Having finished my last, last-ever project, I turn my attention to the embarrassingly overgrown strips of garden flanking our community mailboxes. City property, for sure; just as surely, property on which no City employee has set foot in the last 13 years. Without *some* feet on the ground it would be a completely overgrown tangle of (ob)noxious weeds, the highly successful burdock among them.
Burdock is used for skin problems, stomach problems,
joint swelling, and other conditions,
but there is no good evidence
to support its use for any condition.
Having removed several wheelbarrows-full of burdock from this copse when we first moved in, I feel qualified to amend this statement.
There is no evidence of any sort
to support even the existence of burdock.
– IsabelG, WebGARDENER
Burdock would have to be the combined cure for cancer and Alzheimer’s Disease to make up for its obnoxious trait of latching lamprey-like onto any fabric or hairy or furry surface. When I was still a novice in its ways, I myself pulled its burrs out of my hair, along with hair out of my head.
To be fair, some dedicated back-to-the-landers give foraging instructions for burdock. To be clear, these come with caveats.
There are three edible parts: the young central stalk, which makes excellent food but is only available during a short time in the early summer; the petioles, or leaf stalks, which have a longer season but are a great deal of work to prepare; and the root, which this article will focus on….
Burdock is a biennial…. the only roots worth gathering grow from first-year rosettes.
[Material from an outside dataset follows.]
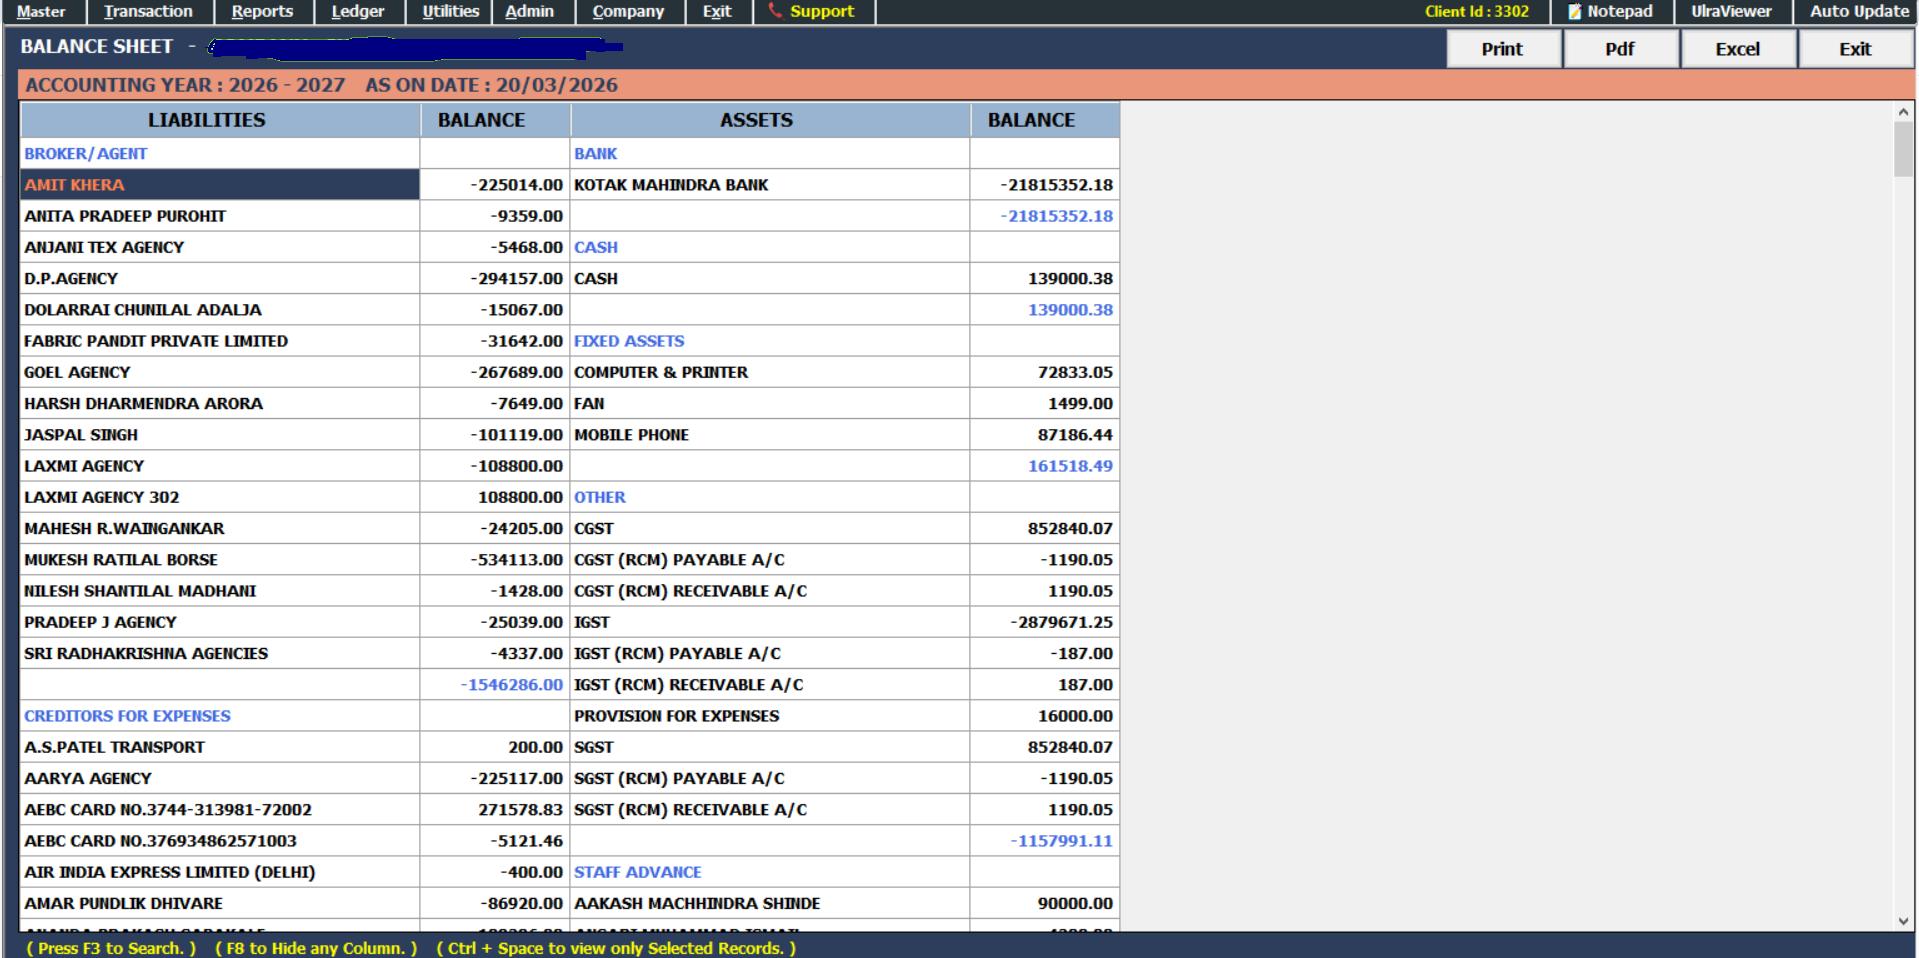Open the Master menu
1919x958 pixels.
(x=42, y=12)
By the time the stalk has grown, the food value has left the root.
Getting burdock roots out of the ground is challenging…. seek out places where several burdocks grow together in a tight clump. Then, dig a two- to three-foot-deep hole next to the plants.
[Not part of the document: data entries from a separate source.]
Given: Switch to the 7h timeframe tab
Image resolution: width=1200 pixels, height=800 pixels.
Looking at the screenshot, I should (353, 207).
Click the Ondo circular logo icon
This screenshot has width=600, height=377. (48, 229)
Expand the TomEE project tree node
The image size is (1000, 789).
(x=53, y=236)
OK, I was going along with the gag until I hit the bit about looking for a spot with several burdocks growing together: A clump like that could permanently ensnare a large dog or small human, and they don’t even give a safety warning. Something appropriate like:
There is no known safe distance from burdock.
As for digging a “two- to three-foot hole” near said clump to harvest its roots, well, no.
Luckily, the burdock, while the worst of my weedy neighbours, is not the most common. That honour might go to the dog-strangling vine, so named, apparently, for its rapid growth: seemingly fast enough to wrap around a sleeping dog’s neck.
The plant can produce up to 28,000 seeds per square metre. The seeds are easily spread by the wind, and new plants can grow from root fragments, making it difficult to destroy. The vine has invaded ravines, hillsides, fence lines, stream banks, roadsides and utility corridors.
– Ontario’s Invading Species Awareness Program
But most weeds that I’m dealing with at least *seem* more innocuous. The majority are merely ground-hugging grasses, annuals with shallow root systems, and opportunistic tree seedlings. Even so, weeding a large area after a long absence feels like shovelling water with a fork. Cleared areas spring magically back to life within days, if not hours.
Is it that I don’t get all the sinewy roots out of the rocky, baked soil? Is it that there are seeds (maybe 28,000 per square metre), just waiting for any drop of moisture to grow grow grow? Yes. And yes.
Ripped up by the roots,
one weed seems to bite the dust.
Many charge the gap.
Nature is resilient, even inexorable: It just keeps coming. In theory, that’s a good thing. In my garden, that’s just a thing.